– Criminal -corregí.
– Todos son iguales. La policía se mostró comprensiva. Isabel y yo no teníamos aún edad penal. Nos aguardaba el reformatorio y una vida truncada. Decidieron considerarlo legítima defensa. A Isabel la sacaron del colegio. Creo que la mandaron a Suiza, como se hacía entonces. A mí me enviaron aquí. La central lechera, propiedad de Peraplana, me pasaba dinero. Luego conseguí que me dejaran vivir por mi cuenta y trabajar en algo útil. Me convertí en maestra de escuela. El resto ya no hace oí caso.
– ¿Qué decían a todo esto tus padres?
– ¿Qué podían decir?

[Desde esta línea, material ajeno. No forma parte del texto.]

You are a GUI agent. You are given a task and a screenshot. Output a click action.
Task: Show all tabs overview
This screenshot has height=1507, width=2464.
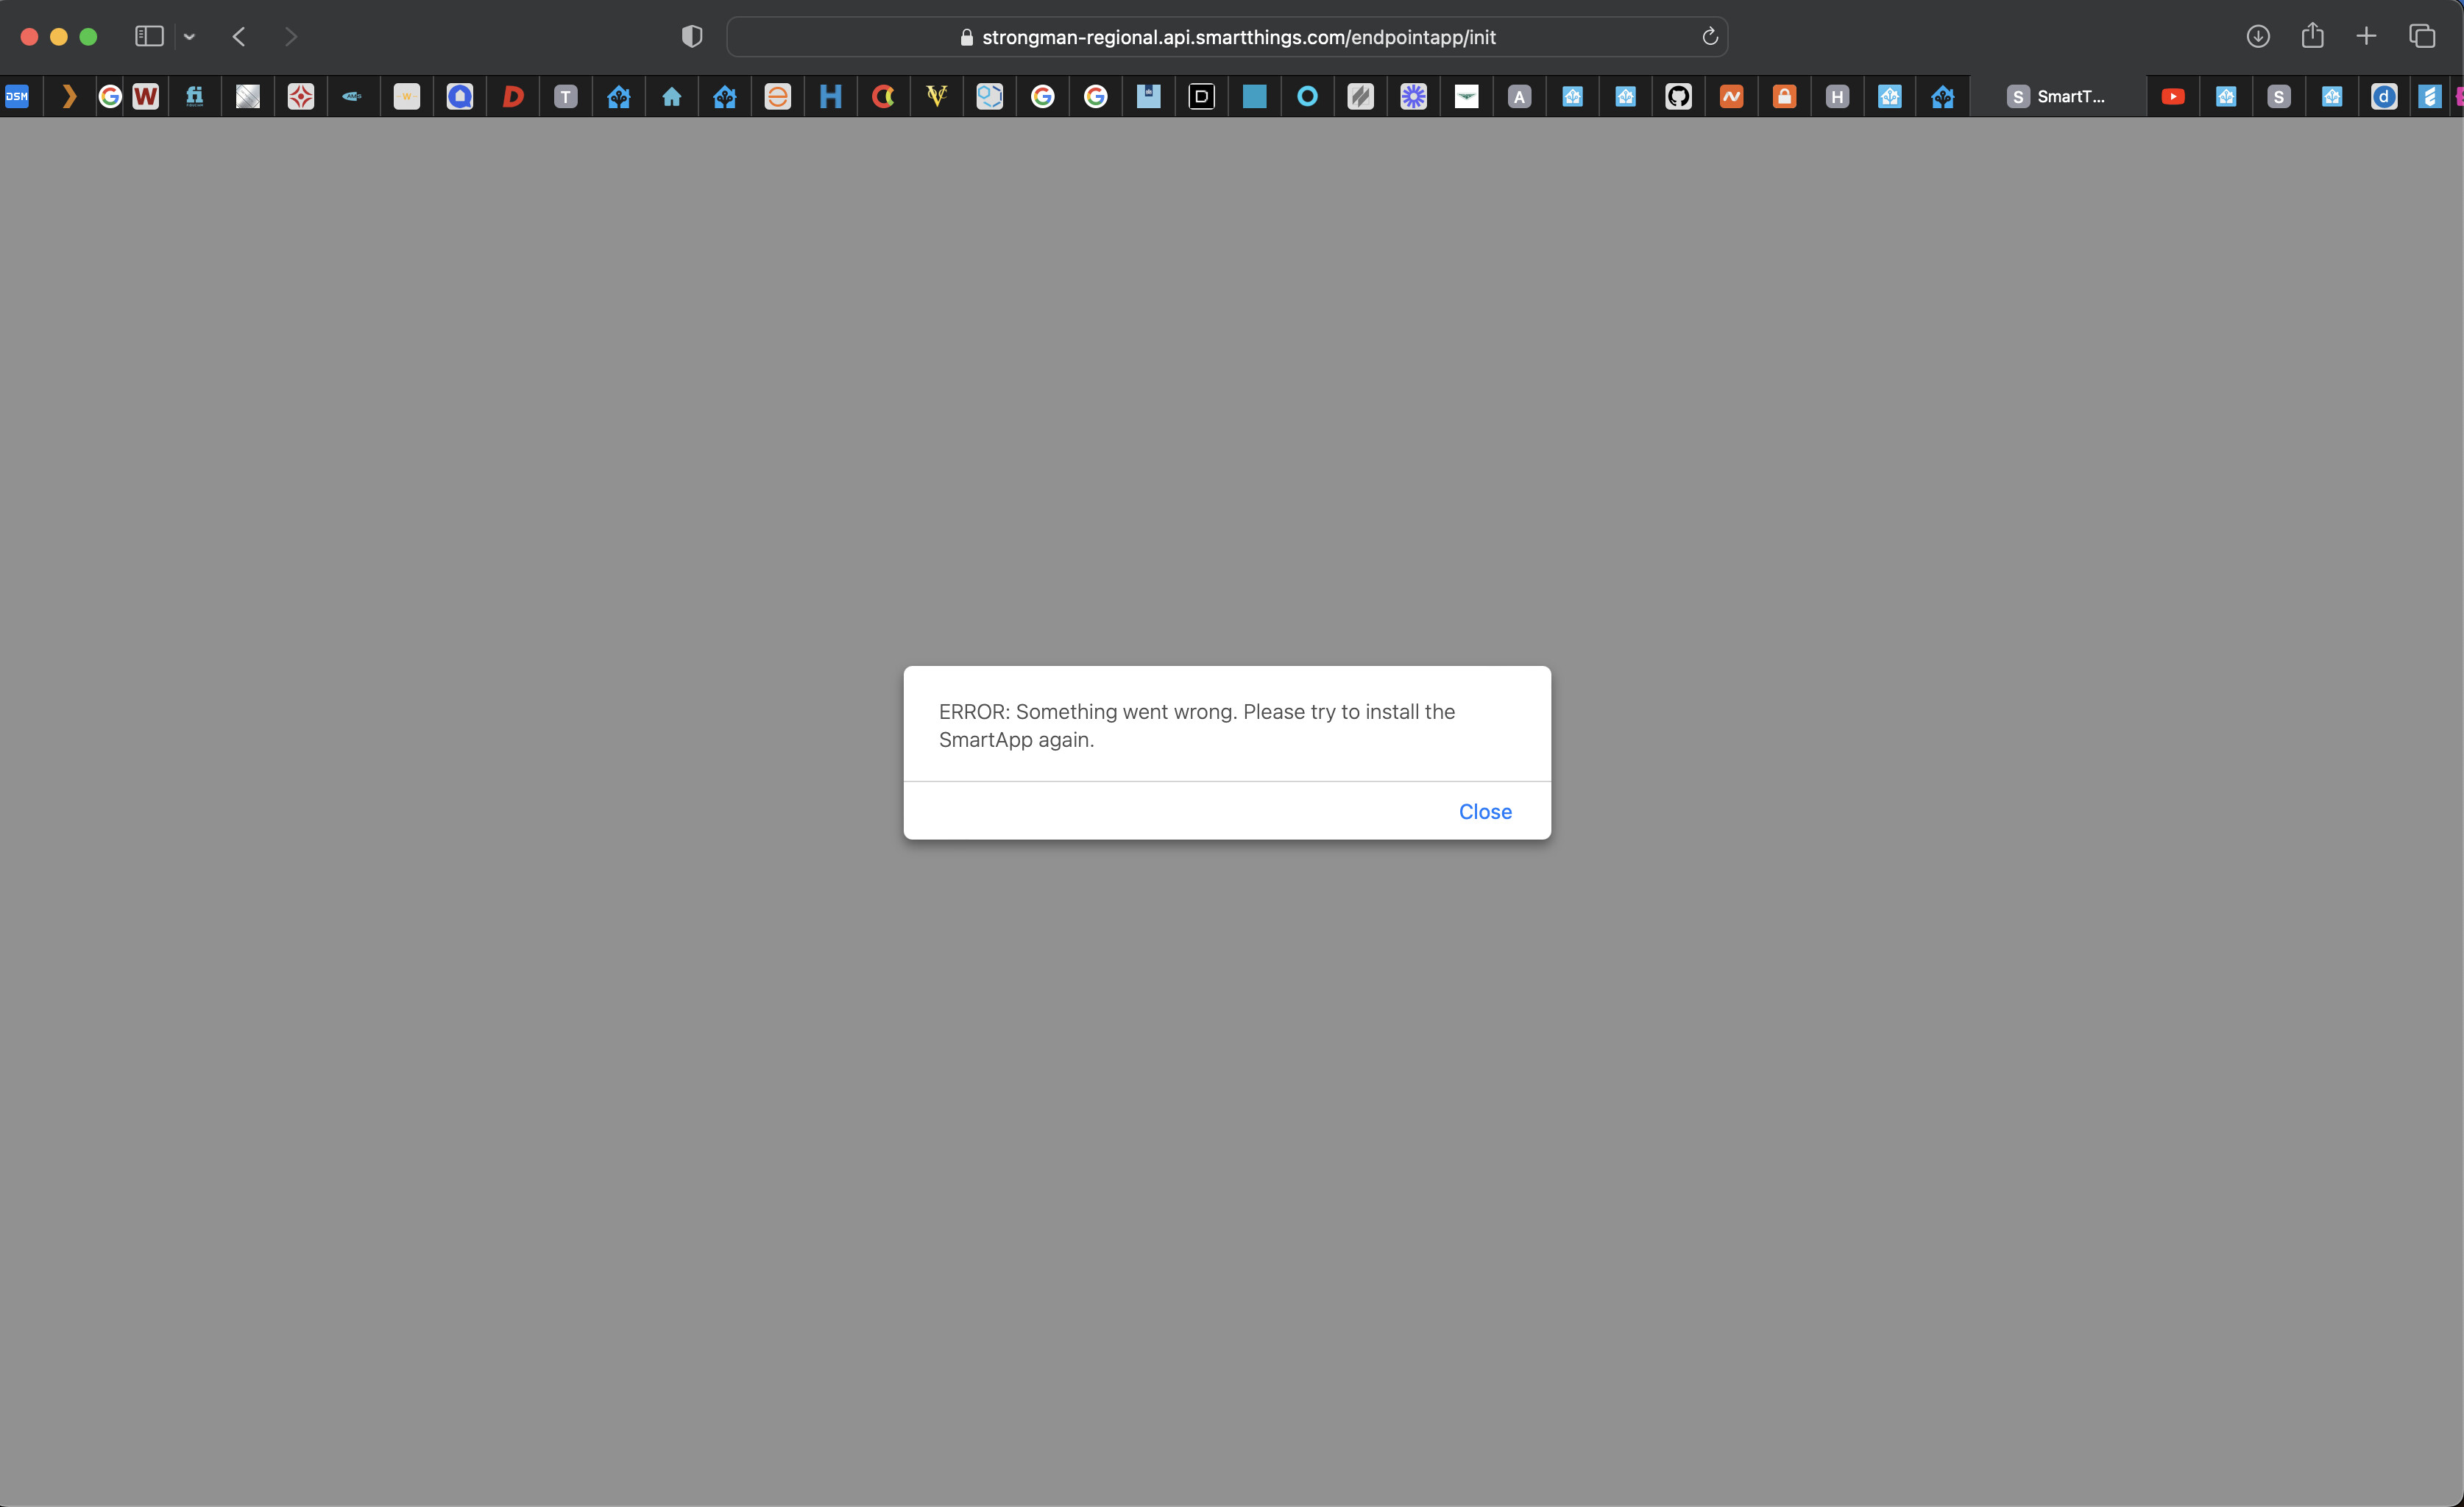(x=2421, y=36)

Nada. Era lo que decía Peraplana o el reformatorio.
– ¿Vienen a visitarte?
– En Navidad y semana santa. Un incordio tolerable.
– ¿De dónde sacas tantos libros?
– Al principio me los enviaba mi madre, pero sólo se le ocurría comprar el premio Planeta. Al final me puse en contacto con un librero de Barcelona: me manda catálogos y cursa mis pedidos.
– ¿Qué pasaría ahora si regresara a Barcelona?
– No lo sé ni quiero saberlo. El delito no ha prescrito ni prescribirá hasta dentro de catorce años, según creo.
– ¿Por qué el amparo de Peraplana no surte efecto en Barcelona, o en Madrid, o en cualquier otro lugar?
– Surte efecto en la medida en que estoy alejada de todo… como si hubiera muerto. Un pueblo pequeño y cerrado. Éste ofrece la ventaja adicional de la central lechera.
El reloj dio doce campanadas.
– Una última pregunta. El cuchillo, ¿tenía mango de madera o de metal?
– ¿Qué más da?
– Me interesa saberlo.
– Por dios, basta de preguntas. Es la una. Vamonos a dormir.
– Vamonos a dormir, pero no es la una. Lo que dije antes del reloj no era verdad: me lo inventé para no tener que marcharme. Te pido disculpas nuevamente.
– ¿Qué más da? -repitió sin especificar si se refería al reloj o aún al cuchillo-. Dormirás en el cuarto de mis padres. El que ocupan cuando vienen, quiero decir. Las sábanas estarán un poco húmedas, pero están limpias. Te daré una manta, porque refresca mucho de madrugada.
– ¿Puedo ducharme antes de irme a la cama?
– No. Cortan el agua a partir de las diez. La vuelven a dar a las siete. Paciencia.
Subimos unos escalones desgastados y me mostró un cuarto amplio, de techo inclinado, vigas carcomidas y paredes de piedra desnuda, en el centro del cual había una cama de matrimonio con dosel y mosquitera. De un armario sacó Mercedes Negrer una manta parda que olía mucho a naftalina. Me explicó cómo funcionaba la pera de la luz y me deseó dulces sueños antes de retirarse y cerrar la puerta. Oí alejarse sus pasos, abrirse y cerrarse otra puerta y correr un pestillo. Estaba cansado. Me acosté sin desvestirme, apagué la luz tal como me habían enseñado a hacerlo y me quedé como un tronco cuando intentaba dar una explicación plausible a la sarta de mentiras que aquella mujer extraña acababa de contarme.